Presentation on theme: "The (new) Table Browser. Talk Outline Table Browser History New Table Browser Features New Table Browser Implementation –all.joiner &.as files –Overall."— Presentation transcript:
Talk Outline Table Browser History New Table Browser Features New Table Browser Implementation –all.joiner &.as files –Overall control and data flow –Joining and intersection modules Limits and future directions
Table Browser History Goal - annotations over a particular region of genome in text rather than graphic format Krish - did first successful implementation - separated tables into positional and non-positional, merged chrN_ tables, split off hgFind. Angie - added sequence output, filters, intersections, and many help pages. These versions of the table browser were called hgText
Why a New Table Browser hgText is powerful, but much of the power is not obvious in the first page. In hgText the association between tracks and tables was not clear. No way to join fields across related tables.
New Table Browser Flip to demoing new table browser online. –Show overall controls –Demo getting genome position, common name, and review status for refSeq on ENCODE. –Demo getting alt-splice varients with knownCanonical and knownIsoforms –Demo custom track created from filtered cpgIslands (>= 500 bases >= 0.9 Exp/Obs) –Intersect custom fat cpg track with most conserved, requiring 75% overlap, output as custom track –Intersect conserved fat cpg with exonophy, requiring <= 5% overlap, output as hyperlink (custom track output crashes!)

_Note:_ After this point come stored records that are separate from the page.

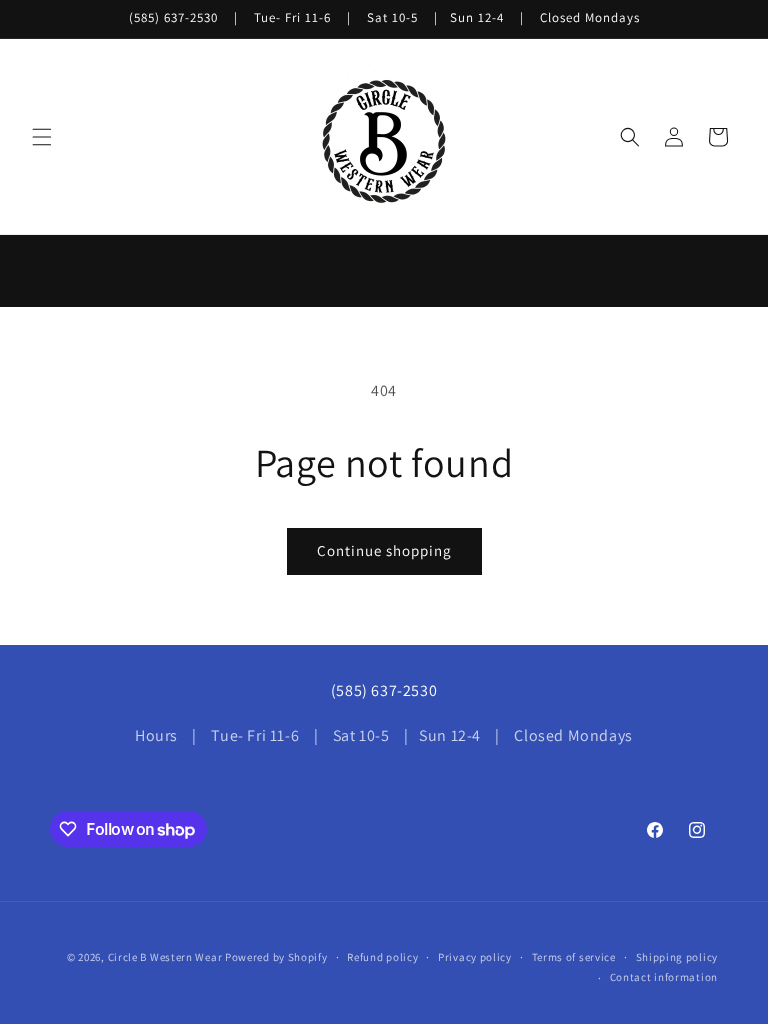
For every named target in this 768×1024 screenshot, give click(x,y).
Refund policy (382, 957)
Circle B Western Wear (165, 957)
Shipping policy (677, 957)
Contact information (664, 977)
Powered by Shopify (276, 957)
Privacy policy (475, 957)
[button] (42, 137)
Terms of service (574, 957)
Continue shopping (384, 550)
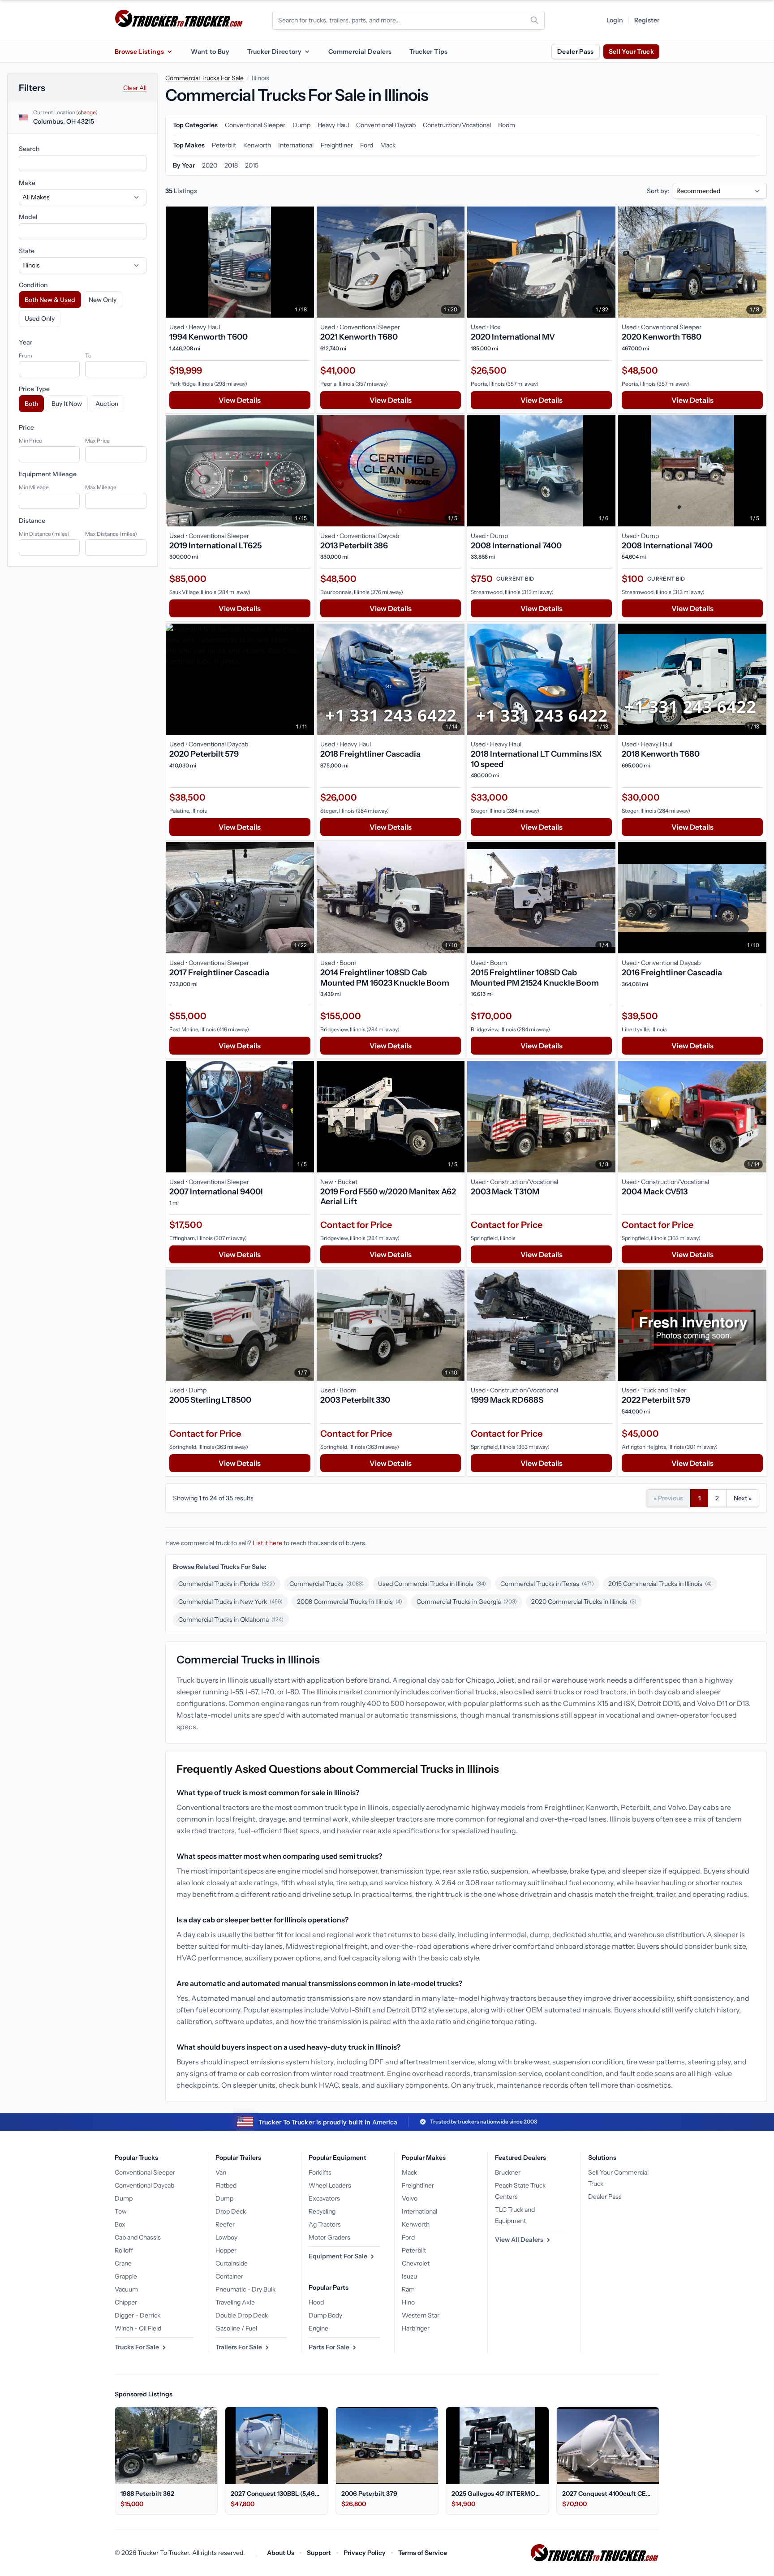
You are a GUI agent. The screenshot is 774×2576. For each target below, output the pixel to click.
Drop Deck (230, 2211)
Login (614, 20)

New Table Browser Implementation Built using: –AutoSql.as files to describe table fields –all.joiner file to describe table relationships –.bed based intersection and sequence output code from old table browser –About 8000 lines of new C code in 19.c files in src/hg/hgTables
Data Flow Each region (piece of a chromosome) processed separately Filter is turned into a SQL where clause Field oriented output, especially selected tables is handled by one branch of code. –SQL rows -> joining routines -> output GFF, Custom Track, Sequence, Hyperlink, and Summary Stats outputs handled by a branch of code that turns things into BED format internally: –SQL rows -> BED -> intersecting -> output Need to merge fields & BEDs to get joining and intersecting to happen at the same time ultimately.
Joining Code Use all.joiner to find out route from primary table to other tables in join. Construct SQL query for each table that applies table filters and region and includes key fields even if not part of final output. Construct a row object (array of lists) for each row returned on primary table. Construct a hash keyed by joining field of primary table, with row objects as values. Execute SQL query for next table, and when keys match add info to row object. Repeat with third and subsequent tables if any.
Limits/Features of Joining Code Unless a filter is applied, non-positional tables will be scanned completely. This takes 3 minutes for gbCdnaInfo. (Hint, add filter type=mRNA) Joining code only applied to field oriented output. Will handle joins across split tables. Can chop of prefixes and suffixes on a key field before joining if specified in all.joiner. (Needed for chopping off version number in some Ensembl tables for instance) Avoids combinatorical explosion of output rows by allowing fields to contain lists.
Intersecting Code Primarily inherited from hgText. Uses hTableInfo (call in hg/lib/hdb.c) which reports which fields in database store chromosome, start, end, etc. Analyses hTableInfo to figure out how many fields in corresponding BED structure, and how to query database and massage output to get a BED. Converts second table in intersection into a bitmap. Counts up number of bases in bitmap that intersect each bed item in first table. (For pure bitwise operations converts first table to bitmap too.)
Limits and Features of Intersections Not applied to field or MAF output. Information is lost in converting to BED. Does allow intersection code for sequence, GFF, custom track, BED, statistics, and hyperlinks output to go through same path.
Future Directions Make a combined BED/Row structure to bring together intersections and joining. Polish sequence output in some places. Get.as file info for all tables. Encourage people to pay a little more attention to database concerns as well as genome browser concerns when designing tables. See if can phase out split tables by tuning MySQL aggressively.